I was shown around by one James Babineau, a French-Canadian who has
devoted his life to studying and adopting the ways of the First Nations
People of the Yukon. In his log cabin workshop, with little in the way
of modern tools and vast reserves of skill, patience and care, James
fashions traditional weapons and musical instruments. These are modern
day artefacts that collectors pay handsomely for, if and when he needs
or desires a little extra cash. He certainly isn't intent on opening up
on a street corner near you anytime soon. James will spend the winter of
98/99 alone in the camp, and I had the feeling, fanciful perhaps, that
one fine day he will recede into the forest and leave civilisation
behind him forever. But then Ancient Voices is the kind of place that
plays on the imagination.
Later, as the little boat pulls away that speeds back to the comparative
bustle of Dawson City, three of the women on board - all leaving the
camp that day - began chanting, whooping and wailing; laughter
alternating with the tears running their down faces. Which isn't
something you see a lot when people check out of the Ramada Inn.
The next day I arrive at the Dalton Trail Lodge in Haines Junction, an
upmarket fishing lodge located precisely in the back of beyond, with a
distinctly Germanic patronage who have come a long way, I presume, for
the elbow room - and to cast for trout as big as forty pounds and salmon
bigger than fishermen's tales.

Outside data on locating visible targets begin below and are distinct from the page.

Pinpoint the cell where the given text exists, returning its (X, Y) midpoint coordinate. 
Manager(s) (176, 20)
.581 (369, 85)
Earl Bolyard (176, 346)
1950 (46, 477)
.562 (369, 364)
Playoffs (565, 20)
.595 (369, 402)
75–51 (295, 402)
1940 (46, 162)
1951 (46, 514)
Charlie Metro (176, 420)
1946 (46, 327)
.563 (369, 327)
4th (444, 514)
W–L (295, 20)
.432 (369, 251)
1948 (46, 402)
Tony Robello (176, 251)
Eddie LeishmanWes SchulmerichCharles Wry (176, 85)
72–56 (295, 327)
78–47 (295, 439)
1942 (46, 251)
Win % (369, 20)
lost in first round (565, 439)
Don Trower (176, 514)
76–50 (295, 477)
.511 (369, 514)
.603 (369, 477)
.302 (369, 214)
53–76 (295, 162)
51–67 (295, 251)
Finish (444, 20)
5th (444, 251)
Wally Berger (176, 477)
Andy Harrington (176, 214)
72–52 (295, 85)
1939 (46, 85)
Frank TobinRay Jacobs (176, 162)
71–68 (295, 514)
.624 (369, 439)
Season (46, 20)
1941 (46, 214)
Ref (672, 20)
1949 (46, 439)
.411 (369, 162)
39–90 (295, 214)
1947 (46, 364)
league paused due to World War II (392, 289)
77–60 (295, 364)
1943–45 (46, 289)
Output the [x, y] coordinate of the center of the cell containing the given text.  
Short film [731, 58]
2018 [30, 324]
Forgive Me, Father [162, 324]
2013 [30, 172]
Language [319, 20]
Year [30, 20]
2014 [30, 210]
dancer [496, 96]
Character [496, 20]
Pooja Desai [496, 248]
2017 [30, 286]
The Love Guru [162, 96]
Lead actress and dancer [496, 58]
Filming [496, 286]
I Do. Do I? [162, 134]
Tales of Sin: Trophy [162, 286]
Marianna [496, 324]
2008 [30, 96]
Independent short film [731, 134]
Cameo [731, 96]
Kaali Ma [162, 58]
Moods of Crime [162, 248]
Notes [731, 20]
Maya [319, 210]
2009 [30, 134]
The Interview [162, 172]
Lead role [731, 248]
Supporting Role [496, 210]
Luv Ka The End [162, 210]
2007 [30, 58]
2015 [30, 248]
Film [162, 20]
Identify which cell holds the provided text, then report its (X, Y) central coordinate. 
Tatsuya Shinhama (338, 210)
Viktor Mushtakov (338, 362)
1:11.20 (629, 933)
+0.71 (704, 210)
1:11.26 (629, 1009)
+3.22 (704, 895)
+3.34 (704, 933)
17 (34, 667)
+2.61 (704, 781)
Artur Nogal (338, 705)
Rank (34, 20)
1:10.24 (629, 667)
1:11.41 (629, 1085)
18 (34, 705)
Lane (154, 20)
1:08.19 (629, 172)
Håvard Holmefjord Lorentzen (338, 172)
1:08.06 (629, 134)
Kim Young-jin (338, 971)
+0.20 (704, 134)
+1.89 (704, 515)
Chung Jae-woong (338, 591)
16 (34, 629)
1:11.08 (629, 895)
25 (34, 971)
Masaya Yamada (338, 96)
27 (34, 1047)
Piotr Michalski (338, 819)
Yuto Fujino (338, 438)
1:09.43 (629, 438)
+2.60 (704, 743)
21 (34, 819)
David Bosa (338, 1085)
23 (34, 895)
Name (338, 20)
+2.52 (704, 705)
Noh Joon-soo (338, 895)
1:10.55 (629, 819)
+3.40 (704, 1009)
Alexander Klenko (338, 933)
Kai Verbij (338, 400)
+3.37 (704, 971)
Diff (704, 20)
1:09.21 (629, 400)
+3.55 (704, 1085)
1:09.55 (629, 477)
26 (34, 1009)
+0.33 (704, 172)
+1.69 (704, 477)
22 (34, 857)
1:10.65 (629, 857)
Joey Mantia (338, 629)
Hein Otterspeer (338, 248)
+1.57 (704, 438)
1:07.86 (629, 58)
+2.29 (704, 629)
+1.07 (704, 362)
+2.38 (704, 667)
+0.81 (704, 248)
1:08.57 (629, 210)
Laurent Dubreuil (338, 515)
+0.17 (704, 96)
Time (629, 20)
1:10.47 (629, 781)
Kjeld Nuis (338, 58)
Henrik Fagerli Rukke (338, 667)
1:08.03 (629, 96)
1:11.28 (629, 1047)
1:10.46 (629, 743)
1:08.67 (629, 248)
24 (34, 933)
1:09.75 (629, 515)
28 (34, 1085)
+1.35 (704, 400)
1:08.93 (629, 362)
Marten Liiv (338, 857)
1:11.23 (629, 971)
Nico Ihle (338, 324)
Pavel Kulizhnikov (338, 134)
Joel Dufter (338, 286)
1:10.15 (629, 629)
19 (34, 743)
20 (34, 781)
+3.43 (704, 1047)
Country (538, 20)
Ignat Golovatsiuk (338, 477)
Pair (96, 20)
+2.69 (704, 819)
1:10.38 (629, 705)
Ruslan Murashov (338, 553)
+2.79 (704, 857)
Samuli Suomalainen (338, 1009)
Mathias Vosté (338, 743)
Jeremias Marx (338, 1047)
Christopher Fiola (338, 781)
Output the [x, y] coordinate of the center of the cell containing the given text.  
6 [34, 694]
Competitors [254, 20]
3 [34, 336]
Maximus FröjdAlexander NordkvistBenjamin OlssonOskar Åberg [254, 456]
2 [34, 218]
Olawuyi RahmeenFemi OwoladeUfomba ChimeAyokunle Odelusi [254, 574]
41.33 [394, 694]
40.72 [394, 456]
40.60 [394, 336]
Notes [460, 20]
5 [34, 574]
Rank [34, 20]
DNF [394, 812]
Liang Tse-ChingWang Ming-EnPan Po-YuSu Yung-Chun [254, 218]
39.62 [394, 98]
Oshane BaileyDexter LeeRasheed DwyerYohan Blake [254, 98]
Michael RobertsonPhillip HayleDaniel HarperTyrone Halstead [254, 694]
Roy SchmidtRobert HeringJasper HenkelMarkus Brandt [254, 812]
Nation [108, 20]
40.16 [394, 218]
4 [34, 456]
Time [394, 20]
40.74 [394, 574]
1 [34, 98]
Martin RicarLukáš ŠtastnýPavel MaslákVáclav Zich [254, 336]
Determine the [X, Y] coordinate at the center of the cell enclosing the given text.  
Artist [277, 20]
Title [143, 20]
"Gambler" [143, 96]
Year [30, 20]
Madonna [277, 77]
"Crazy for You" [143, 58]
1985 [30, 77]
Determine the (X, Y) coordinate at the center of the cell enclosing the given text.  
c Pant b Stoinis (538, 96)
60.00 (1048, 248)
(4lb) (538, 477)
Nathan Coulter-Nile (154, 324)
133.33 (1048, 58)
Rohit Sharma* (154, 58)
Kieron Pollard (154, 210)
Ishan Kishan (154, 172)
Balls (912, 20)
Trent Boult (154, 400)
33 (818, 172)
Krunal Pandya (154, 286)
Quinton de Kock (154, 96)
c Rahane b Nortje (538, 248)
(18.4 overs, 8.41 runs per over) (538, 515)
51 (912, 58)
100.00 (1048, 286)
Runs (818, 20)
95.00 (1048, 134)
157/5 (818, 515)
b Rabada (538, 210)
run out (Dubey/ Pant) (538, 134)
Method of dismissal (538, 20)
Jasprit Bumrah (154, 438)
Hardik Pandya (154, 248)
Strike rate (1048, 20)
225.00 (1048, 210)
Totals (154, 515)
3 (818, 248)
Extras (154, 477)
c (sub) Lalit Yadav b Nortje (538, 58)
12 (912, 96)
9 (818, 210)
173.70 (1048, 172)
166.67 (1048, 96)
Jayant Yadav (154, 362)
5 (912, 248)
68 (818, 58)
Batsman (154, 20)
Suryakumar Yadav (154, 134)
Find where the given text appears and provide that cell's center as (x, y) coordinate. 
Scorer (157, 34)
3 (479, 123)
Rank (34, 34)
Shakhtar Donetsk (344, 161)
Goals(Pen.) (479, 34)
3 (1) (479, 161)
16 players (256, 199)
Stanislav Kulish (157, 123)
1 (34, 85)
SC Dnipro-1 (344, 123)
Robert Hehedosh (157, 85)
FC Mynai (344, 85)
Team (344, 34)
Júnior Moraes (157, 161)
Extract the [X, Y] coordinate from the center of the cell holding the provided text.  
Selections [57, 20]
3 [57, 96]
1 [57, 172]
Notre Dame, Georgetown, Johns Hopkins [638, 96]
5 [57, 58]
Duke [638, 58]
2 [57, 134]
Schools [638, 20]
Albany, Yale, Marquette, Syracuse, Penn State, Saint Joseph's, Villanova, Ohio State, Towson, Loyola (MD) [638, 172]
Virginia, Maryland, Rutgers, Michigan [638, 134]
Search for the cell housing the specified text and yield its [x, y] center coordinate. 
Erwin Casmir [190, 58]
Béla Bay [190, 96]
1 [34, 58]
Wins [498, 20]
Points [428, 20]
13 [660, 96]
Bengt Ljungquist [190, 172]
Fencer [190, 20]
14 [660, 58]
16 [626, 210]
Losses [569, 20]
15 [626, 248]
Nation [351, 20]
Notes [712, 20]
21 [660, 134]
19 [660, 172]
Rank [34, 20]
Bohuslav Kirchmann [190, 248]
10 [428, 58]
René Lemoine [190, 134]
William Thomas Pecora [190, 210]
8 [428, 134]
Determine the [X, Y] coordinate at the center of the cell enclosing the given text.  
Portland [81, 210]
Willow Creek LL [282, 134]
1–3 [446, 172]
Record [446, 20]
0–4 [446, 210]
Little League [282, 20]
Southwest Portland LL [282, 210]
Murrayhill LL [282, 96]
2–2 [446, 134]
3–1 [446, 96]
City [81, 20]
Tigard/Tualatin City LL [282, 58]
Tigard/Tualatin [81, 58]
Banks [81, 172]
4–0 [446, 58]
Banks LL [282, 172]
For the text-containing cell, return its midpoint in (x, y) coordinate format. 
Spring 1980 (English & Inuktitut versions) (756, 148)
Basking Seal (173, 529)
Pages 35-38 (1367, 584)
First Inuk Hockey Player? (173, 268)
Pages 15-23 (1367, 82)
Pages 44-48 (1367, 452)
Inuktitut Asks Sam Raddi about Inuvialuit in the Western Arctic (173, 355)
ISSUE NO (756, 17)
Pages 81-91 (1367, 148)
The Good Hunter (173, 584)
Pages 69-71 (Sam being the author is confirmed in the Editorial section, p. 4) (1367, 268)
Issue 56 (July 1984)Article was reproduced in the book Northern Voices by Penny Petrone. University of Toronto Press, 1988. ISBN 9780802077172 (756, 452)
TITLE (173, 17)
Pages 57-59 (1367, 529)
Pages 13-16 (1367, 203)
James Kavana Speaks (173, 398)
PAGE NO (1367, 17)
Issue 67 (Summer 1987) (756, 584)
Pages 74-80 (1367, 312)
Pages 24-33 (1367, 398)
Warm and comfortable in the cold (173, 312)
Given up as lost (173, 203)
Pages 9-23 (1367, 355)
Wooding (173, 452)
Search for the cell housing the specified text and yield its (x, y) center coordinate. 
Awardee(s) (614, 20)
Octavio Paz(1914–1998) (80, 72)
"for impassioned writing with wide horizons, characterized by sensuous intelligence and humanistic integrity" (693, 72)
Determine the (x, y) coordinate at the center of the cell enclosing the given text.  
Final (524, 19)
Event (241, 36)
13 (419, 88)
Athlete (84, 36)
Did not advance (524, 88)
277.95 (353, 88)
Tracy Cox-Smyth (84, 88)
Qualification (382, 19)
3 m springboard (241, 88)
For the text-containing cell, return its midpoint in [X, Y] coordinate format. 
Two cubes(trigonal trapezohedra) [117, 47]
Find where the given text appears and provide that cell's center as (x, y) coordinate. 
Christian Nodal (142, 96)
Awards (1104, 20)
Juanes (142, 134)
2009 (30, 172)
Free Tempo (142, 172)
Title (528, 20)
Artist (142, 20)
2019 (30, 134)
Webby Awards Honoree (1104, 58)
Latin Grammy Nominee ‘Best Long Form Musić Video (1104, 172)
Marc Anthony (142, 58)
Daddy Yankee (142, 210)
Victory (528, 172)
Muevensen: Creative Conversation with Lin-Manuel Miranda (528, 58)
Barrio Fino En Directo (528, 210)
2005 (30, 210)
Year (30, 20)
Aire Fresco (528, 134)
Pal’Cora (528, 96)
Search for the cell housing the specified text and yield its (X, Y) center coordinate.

Watching these freshwater heavyweights
skip over the water on their way to spawn, I'm excited as a grizzly in a
seafood restaurant.
And finally, on my last day in the Yukon, I see an actual Grizzly
Bear. Three to be precise. I am a passenger on a helicopter ride over
the Kluane National Park with a flashily skilful pilot. The flight takes
us whirly-gigging through the ravines of the Kluane Icefields like
fighter craft in the final dog-fight on the Death Star, for all you Star
Wars fans. This is the way to travel, possibly the best and the safest
way to see mountain goat, moose and more to the point, Grizzly bear.
Definitely the closest you ever want to get to one of these surprisingly
swift, unpredictable animals. There's a story I heard about a
self-styled survivalist from the U.S. who ignored all the warnings about
grizzly sightings and went lumbering off into the woods on his own. Some
hours later the man who wasn't afraid of anything emerged from the
forest with his face torn off. When he awoke alone in his hospital bed,
and saw the death mask that stared back at him from a reflective
surface, he pulled the plug on his life support. Then again, Yukoners do
like to tell stories intended to scare the big city blasé baggage out of
you. It's all part of their ruggedly individualistic charm.